### [Task item]
Copy out only the lines running from the one that contains "The height and" through the end of the listing. Pictures stay out.

___

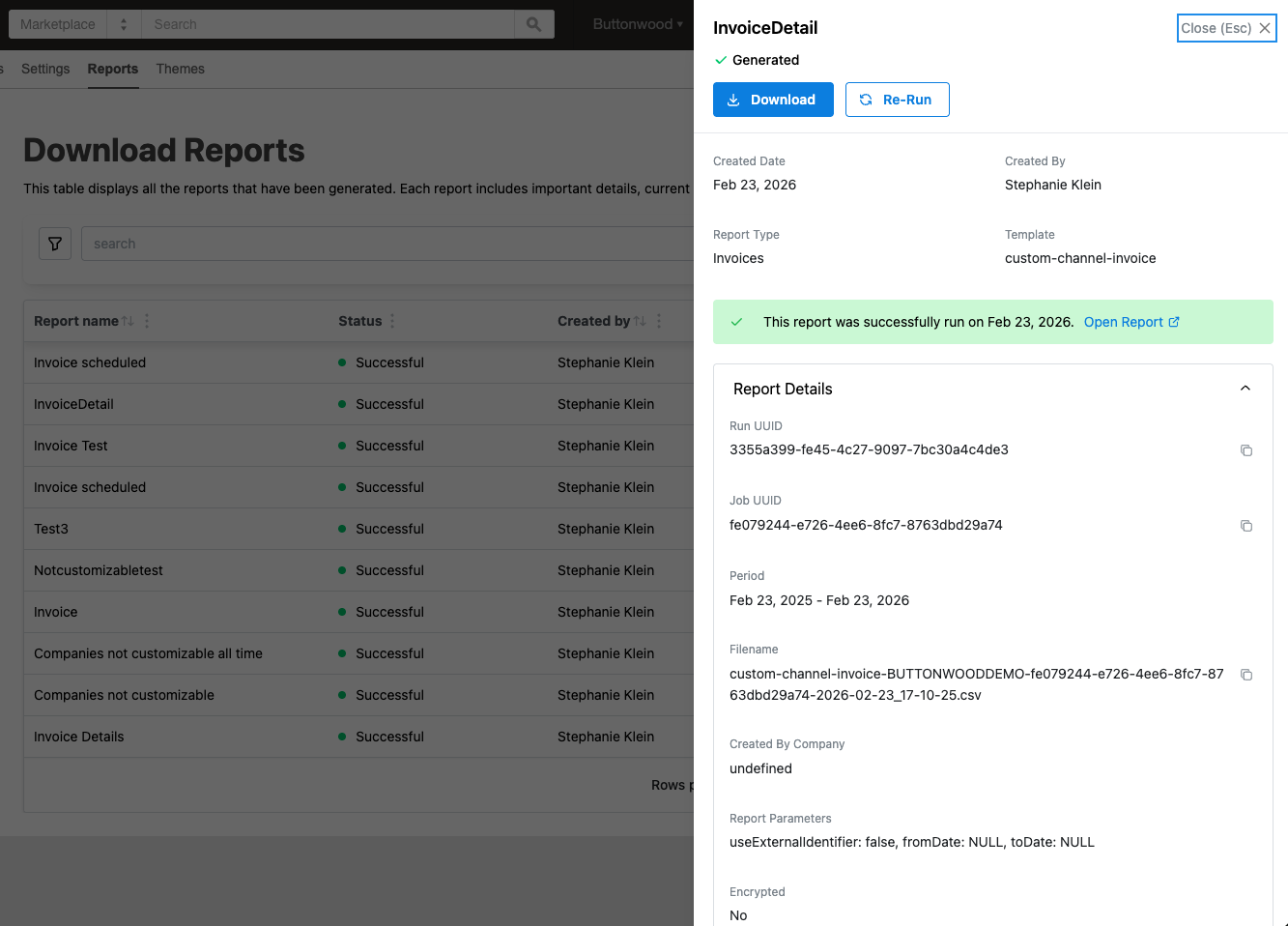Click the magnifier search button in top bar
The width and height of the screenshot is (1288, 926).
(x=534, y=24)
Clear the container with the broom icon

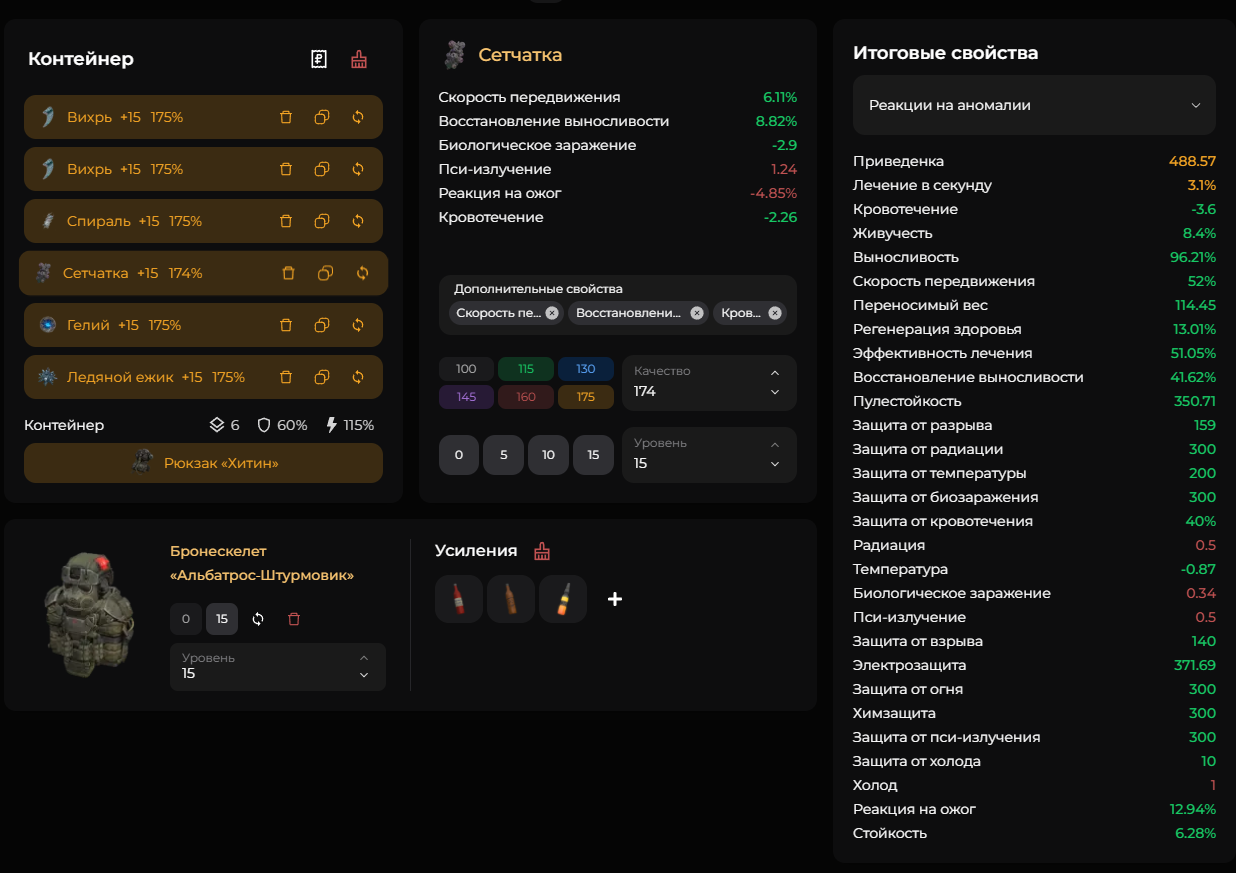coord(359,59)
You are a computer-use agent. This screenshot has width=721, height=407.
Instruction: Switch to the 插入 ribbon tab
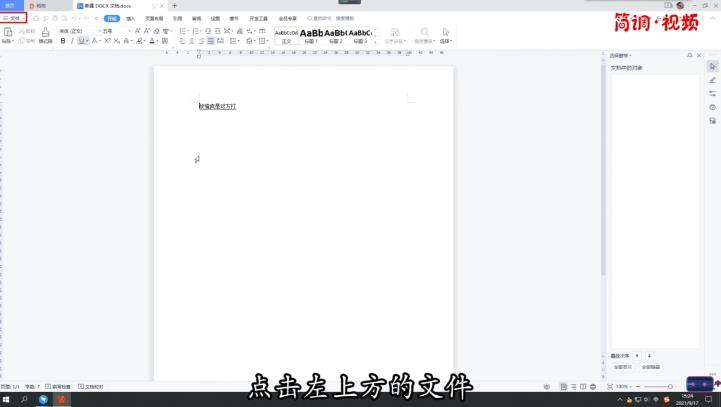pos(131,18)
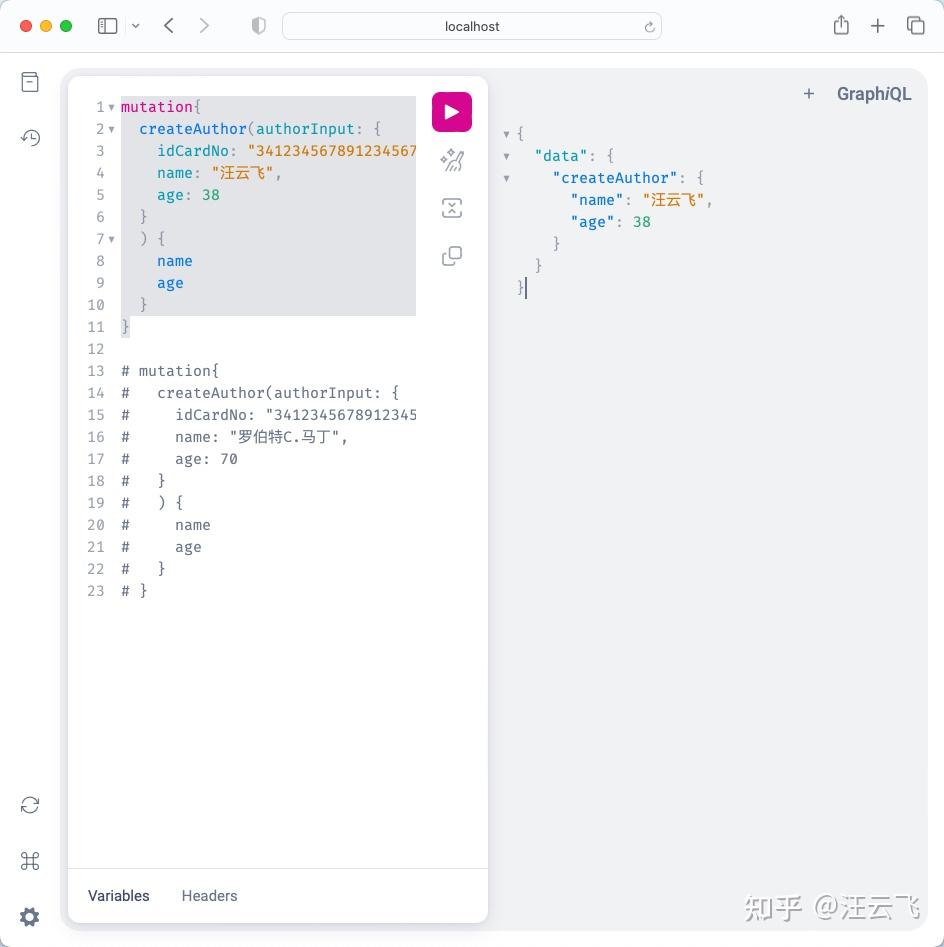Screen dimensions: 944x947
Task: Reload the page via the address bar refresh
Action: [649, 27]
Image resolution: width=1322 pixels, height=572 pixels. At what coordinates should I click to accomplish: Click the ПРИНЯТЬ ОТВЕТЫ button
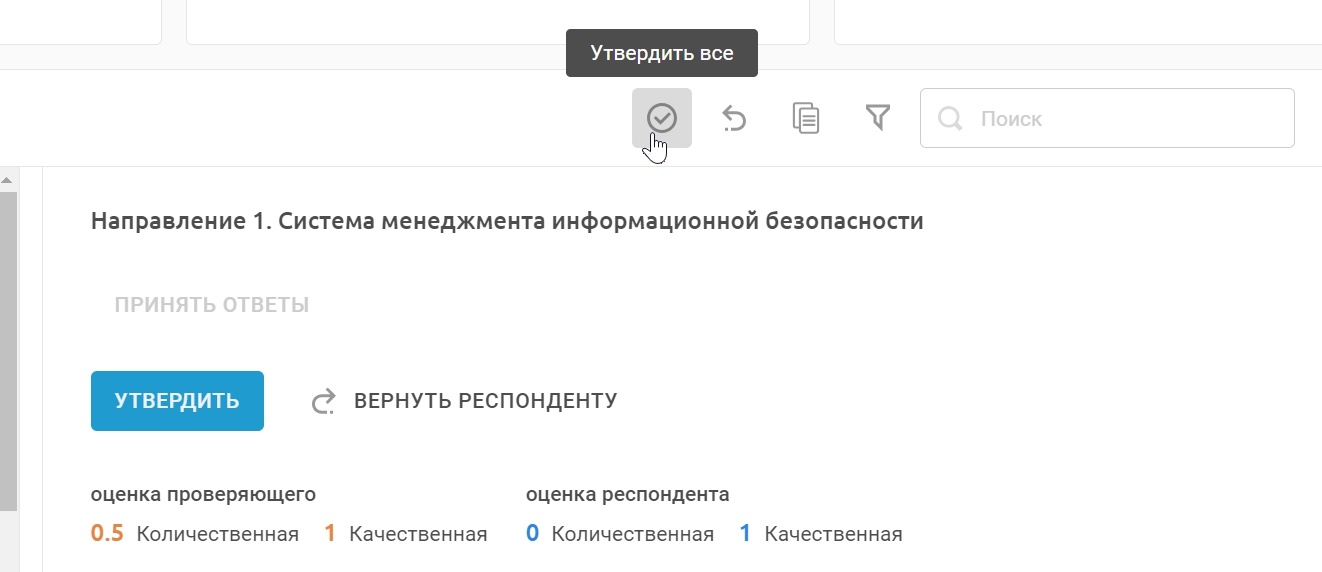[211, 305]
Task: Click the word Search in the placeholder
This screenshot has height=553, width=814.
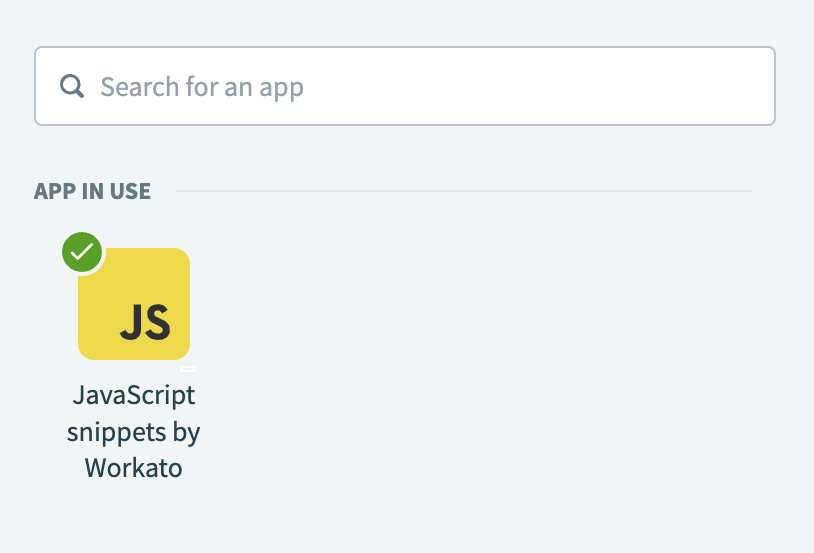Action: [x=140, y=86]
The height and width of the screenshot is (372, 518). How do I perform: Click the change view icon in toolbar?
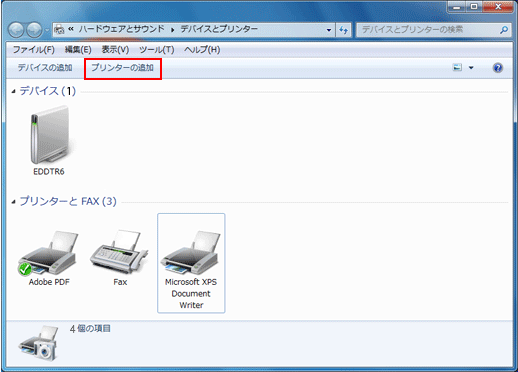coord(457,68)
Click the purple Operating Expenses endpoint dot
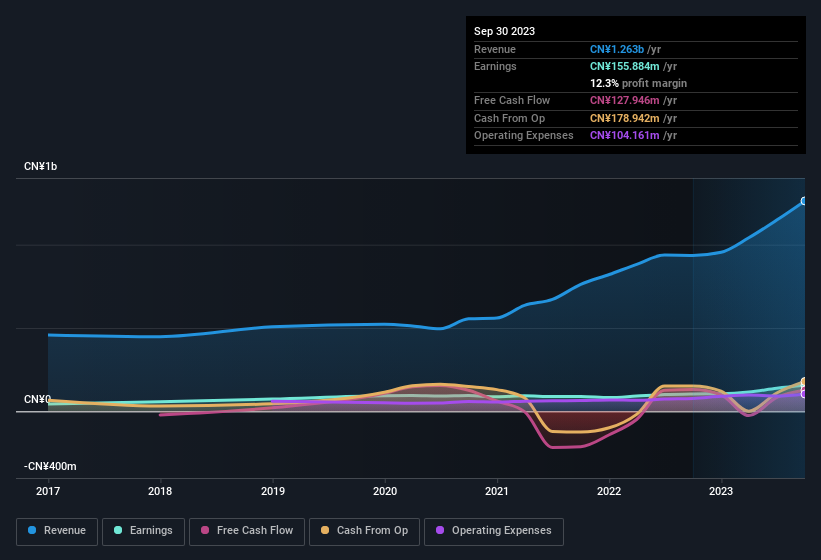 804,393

___

### [Expected answer]
The height and width of the screenshot is (372, 518). How do I perform: Click the change view icon in toolbar?
coord(457,68)
Click the purple Operating Expenses endpoint dot
 804,393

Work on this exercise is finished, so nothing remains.